Report by Sarah Kilburn-Wilson.
Derby-based Rolls Royce has announced a major initiative that it says will help clean up the aviation industry in a move tackling climate change. The aerospace engine manufacturer says that in two years' time, all of its long-haul engines, known as 'Trent' engines, will be 100% powered by sustainable fuel.
At the Rolls Royce Aerospace facility, the company today announced that all of it's Trent engines - which are used for long-haul flights - will be completely powered by sustainable fuel by 2023.
The global aviation industry produces around 2% of the world's human-induced CO2 emissions, with flights creating 915 million tonnes of CO2 in 2019.
Today's announcement in partnership with Airbus and Shell, signifies a leap forward for the aviation industry's goals of becoming net-zero carbon by 2050.
Sustainable aviation fuels, known as SAFs, are made from things like cooking oil and household and business waste including cardboard, textiles and food waste.
It's currently used in many engines but has to be diluted with jet fuel as the engines wouldn't be able to run on it alone.
While SAFs don't have to be mined from the ground - a lot of power and energy is still needed to produce them.

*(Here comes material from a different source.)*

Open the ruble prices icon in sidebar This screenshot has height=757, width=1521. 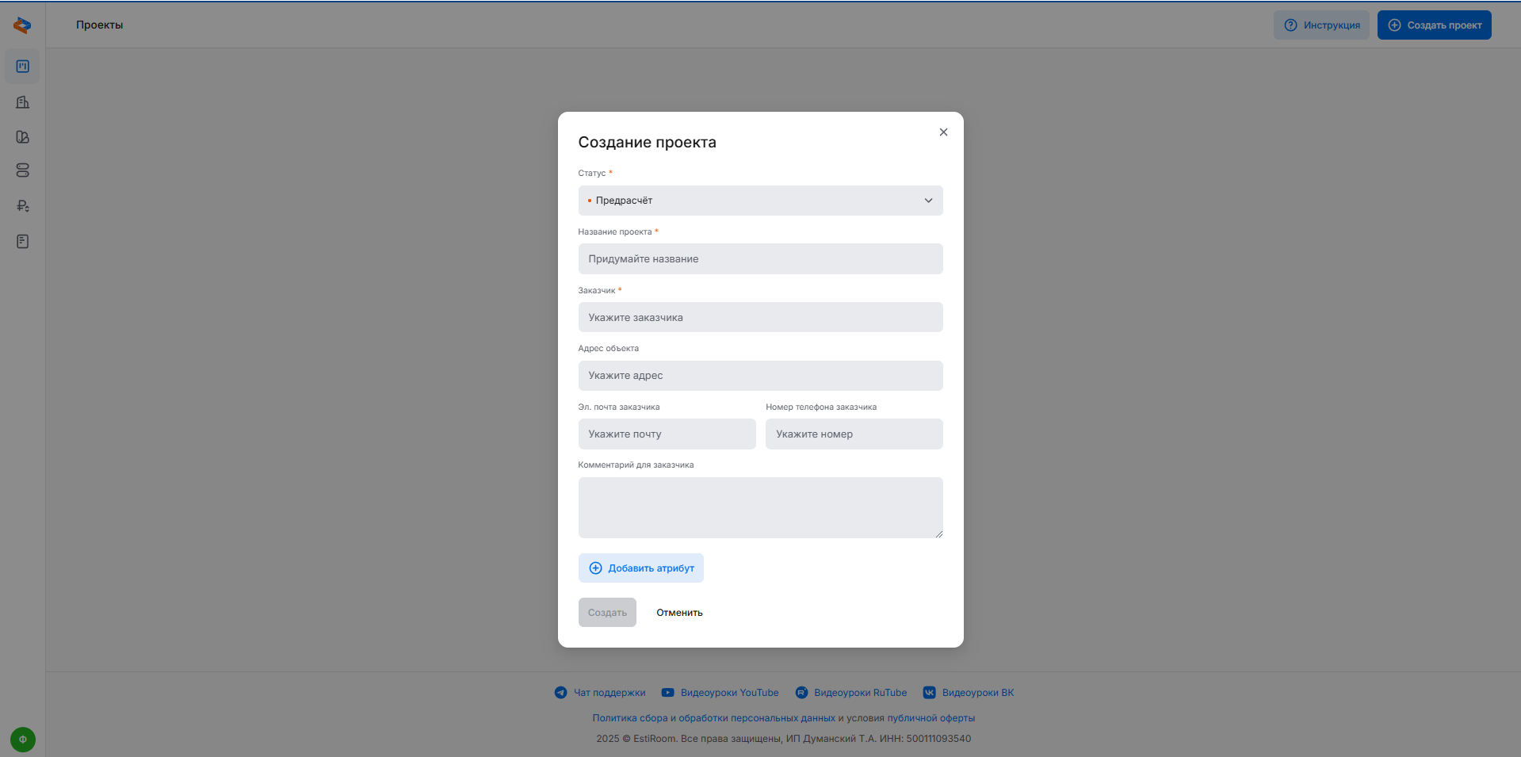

Which is why the firm will also be constructing a nuclear reactor, which they say will be up and running in the next ten years.

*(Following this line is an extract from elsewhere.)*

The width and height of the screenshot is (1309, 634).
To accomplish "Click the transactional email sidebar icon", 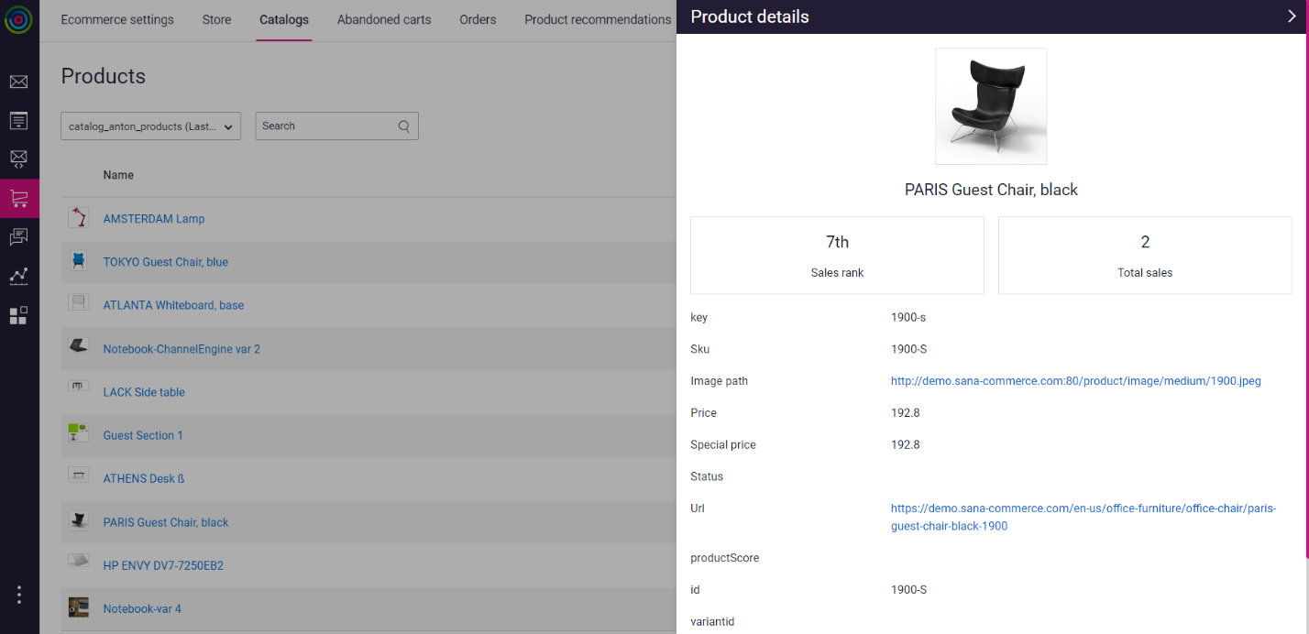I will [18, 159].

Warren East, CEO Rolls Royce says "We can remove carbon emissions because we can make it truly net-zero. We capture the carbon out of the atmosphere we take electricity and use it to add that carbon to hydrogen that we've produced with zero-carbon electricity as well, and put the two together and create sustainable aviation fuel."
Just last year Rolls Royce cut around 9000 jobs world-wide, after suffering £5.4billion pounds of losses due to the pandemic. But says today's announcement will help secure its future.
With global leaders gathering in Glasgow for the COP26 climate change conference in just a couple of weeks, the East Midlands is on the map as where the future for sustainable aviation really took off.